### [Texte source]
::::::::

Airbus : enquêtes sur des combines de haut vol
Bourse de Paris, le 20 décembre à midi : le titre du groupe industriel plonge de 8.31%. Moins d’une heure plus tôt, le Monde a révélé que le constructeur aéronautique européen fait l’objet d’une enquête pour corruption aux États-Unis. L’entreprise est une fois de plus soupçonnée de transactions irrégulières.
De tels soupçons n’ont rien de nouveau pour Airbus, actuellement sous le coup de plusieurs enquêtes pour corruption menées par sept juridictions au sujet d’opérations commerciales dans au moins quatorze pays parmi lesquels l’Inde, l’Indonésie et la Tunisie. Airbus aurait versé plus de 650 millions de dollars de pots-de-vin pour remporter des contrats d’une valeur de 33,1 milliards de dollars. Les soupçons impliquent toutes les divisions du groupe, des avions commerciaux aux hélicoptères, en passant par l’aérospatial et la défense.
Mais l’investigation du Department of Justice (DoJ) américain inquiète davantage l’avionneur dans la mesure où il s’agit de la première enquête significative non sollicitée depuis qu’Airbus a lancé son opération « mains propres » en 2014.
Auparavant, le groupe niait publiquement toute pratique de corruption bien qu’il n’hésitait pas à faire appel à des intermédiaires influents qu’il rémunérait discrètement mais grassement. Après l’adoption de la Convention de l’OCDE sur la lutte contre la corruption d’agents publics étrangers dans les transactions commerciales internationales en 1997, il avait dû faire preuve d’imagination pour remplacer les traditionnels porteurs de mallettes et avait mis en place un département spécialisé, le SMO (Strategy Marketing Organization). Celui-ci était chargé de sélectionner, traiter et rémunérer les intermédiaires bien placés pour influencer des donneurs d’ordre à coup de bakchichs. Fort de ce réseau étoffé et influent, le SMO aurait été capable de vendre quelque chose qu’il n’a pas à quelqu’un qui n’en a pas besoin et a ainsi fait gagner des milliards de dollars de commandes à l’avionneur. Il était devenu par ailleurs expert dans la dissimulation de certaines commissions par des montages financiers complexes faisant intervenir diverses sociétés tampons comme des sociétés de maintenance aéronautique ou des sociétés de conseil, voire des ONG à but caritatif !
Après les révélations du « Kazakhgate » et d’autres affaires similaires, la direction du groupe décide de changer de stratégie : lancement d’audits internes confiés à des cabinets d’avocats américains, gel des paiements de commissions aux intermédiaires et vérification de leurs activités, démantèlement du SMO, départ de cadres compromis et embauche d’un nouveau directeur juridique, John Harrisson, avec lequel Tom Enders, patron d’Airbus, ira se confesser auprès du Serious Fraud Office britannique (SFO) puis du Parquet National Financier français (PNF).

::::::::

### [Données enregistrées]
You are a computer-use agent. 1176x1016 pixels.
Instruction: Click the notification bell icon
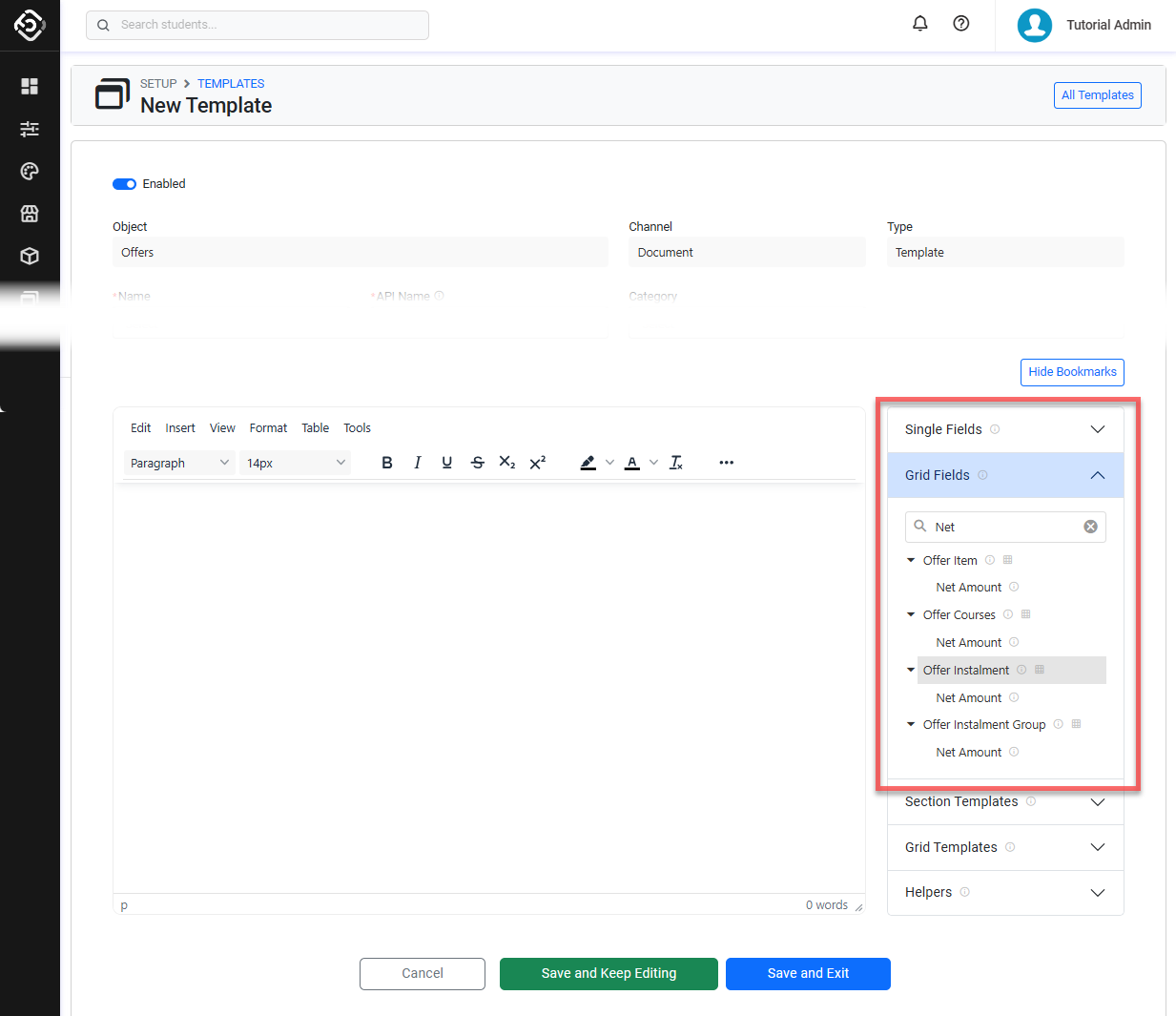(x=919, y=24)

::::::::

### [Exercices écrits]
(a) Indiquez si chacune des affirmations suivantes concorde avec le texte sur Airbus, en justifiant par une citation exacte : (i) le titre du groupe a chuté de 8,31 % à la Bourse de Paris ; (ii) Airbus a lancé son opération « mains propres » en 2010 ; (iii) le SMO avait pour mission de sélectionner, traiter et rémunérer les intermédiaires.
(b) Recopiez le passage du texte sur Airbus qui va de « Airbus : enquêtes » jusqu’à « de transactions irrégulières. » inclus, en renommant « constructeur aéronautique » en « avionneur ».
(c) D’après le texte sur Airbus, quel montant de pots-de-vin le groupe aurait-il versé pour remporter ses contrats ?

### [Corrigés complets]
(a)
(i) Oui : « le titre du groupe industriel plonge de 8.31% ».
(ii) Non : « depuis qu’Airbus a lancé son opération « mains propres » en 2014 ».
(iii) Oui : « Celui-ci était chargé de sélectionner, traiter et rémunérer les intermédiaires bien placés ».

(b)
Airbus : enquêtes sur des combines de haut vol
Bourse de Paris, le 20 décembre à midi : le titre du groupe industriel plonge de 8.31%. Moins d’une heure plus tôt, le Monde a révélé que le avionneur européen fait l’objet d’une enquête pour corruption aux États-Unis. L’entreprise est une fois de plus soupçonnée de transactions irrégulières.

(c) Plus de 650 millions de dollars.